Горислава не удивилась, очнувшись в темнице. Она удивилась, что вообще очнулась. Некоторое время просто лежала, оценивая, насколько она помята. Выходило, что не очень: конечно, ей наставили синяков, пока тащили в озеро, и воды она наглоталась, но ничего, с чем её пламя не могло справиться.
Только вот само пламя в груди едва тлело.
Горислава заставила одеревеневшее тело сесть. Некоторое время она тупо смотрела на решётку — сырую, ржавую, покрытую какой-то тиной — затем перевела взгляд на позеленевшие стены. Пахло болотом. В зарешеченное окошко под потолком падал тусклый свет. Горислава моргнула — в очумевшей голове не сразу родилось понимание, что она попала в плен к русалкам. И сейчас находится, похоже, в легендарном святом граде-Ките.
Будь он трижды проклят.
За спиной всхлипнули. Обернувшись, Горислава увидела Оюун — та сжалась в углу, прижав к груди колени и уткнувшись в них носом. Вид у неё был не лучше, чем у мокрой крысы; но следов побоев видно не было.
— Что ревёшь? — хрипло спросила Горислава. — Не предполагала такого?
— Они… — всхлипнула степнячка, — они убили Нэргуя… Он пытался меня защитить…
— Твоего телохранителя? — Горислава подёргала ржавую решётку. Несмотря на хрупкий вид, держалась она крепко. За ней виднелся коридор, пол которого влажно блестел.
— Он был со мной всегда… С того самого момента, как я сделала свой первый шаг, — прошептала Оюун. — А теперь его просто… Нет. Я потеряла его…
Горислава попыталась найти в себе хоть каплю сочувствия — и не смогла. Не только потому, что Нэргуй был для неё просто молчаливым громилой в меховой шапке.
— Ты серьёзно думала, что русалки встретят нас хлебом-солью? — сказала она желчно. — Если это действительно бывшие жители града-Кита, то они ненавидят змеев больше, чем кого-либо. А мы с собой ещё двух монахов притащили, последователей тех, кто русалок убивал. Да ещё и этой, полынной настойкой, их святой камень залили! — Горислава не смогла сдержать сардонического смешка. — Знаешь, худшее приветствие невозможно придумать!
— Если ты такая умная, то зачем в это влезла? — огрызнулась Оюун. Она сейчас казалась совсем девочкой, не старше Гориславы.
— Угадай с трёх раз, зачем, — змеиня ещё раз подёргала решётку. Скорее чтобы чем-то занять руки чем серьёзно надеясь её разломать. — Купава. Для тебя она просто наивная девочка, которой можно просто заморочить голову, чтобы заставить плясать под твою дудку… Но мне она сестра. Названая, конечно, но сестра.
— Твоя эдзен не наивная дурочка, она знала, на что идёт.

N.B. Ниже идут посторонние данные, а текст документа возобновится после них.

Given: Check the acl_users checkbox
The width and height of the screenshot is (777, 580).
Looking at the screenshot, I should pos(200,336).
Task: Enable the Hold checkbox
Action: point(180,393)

— Серьёзно? Судя по тому, что сейчас ты размазываешь сопли, сидя в сырой темнице, даже ты не знала, на что идёшь, — фыркнула Горислава. — Чего ты вообще хотела добиться?!
— Слепец Даниил — особенный. Одарённый. Кам, — сказала Оюун. — Так иногда бывает. Духи дают дар, но забирают что-то. Зрение, слух, ноги, или родичей… Если такой взывает к духам, они отвечают на зов. Я хотела, чтобы Даниил позвал… В священном месте… Но проклятый Дорофей со своей полынью всё испортил! — Оюун сердито ударила кулаком по заплесневелой стене.
— Всё было испорчено ещё до полыни, когда вы, степные твари, пришли на наши земли и принялись сжигать города, — буркнула Горислава. Она пыталась выглянуть в окно под потолком, но оно было слишком высоко. Всё, что она могла увидеть — небо. Вроде обычное, на первый взгляд, но на второй — его синева была глубже и ярче, чем змеиня привыкла видеть. Она дёрнула плечами, прогоняя бегущие по спине мурашки; где бы они не были, это был… Не обычный мир.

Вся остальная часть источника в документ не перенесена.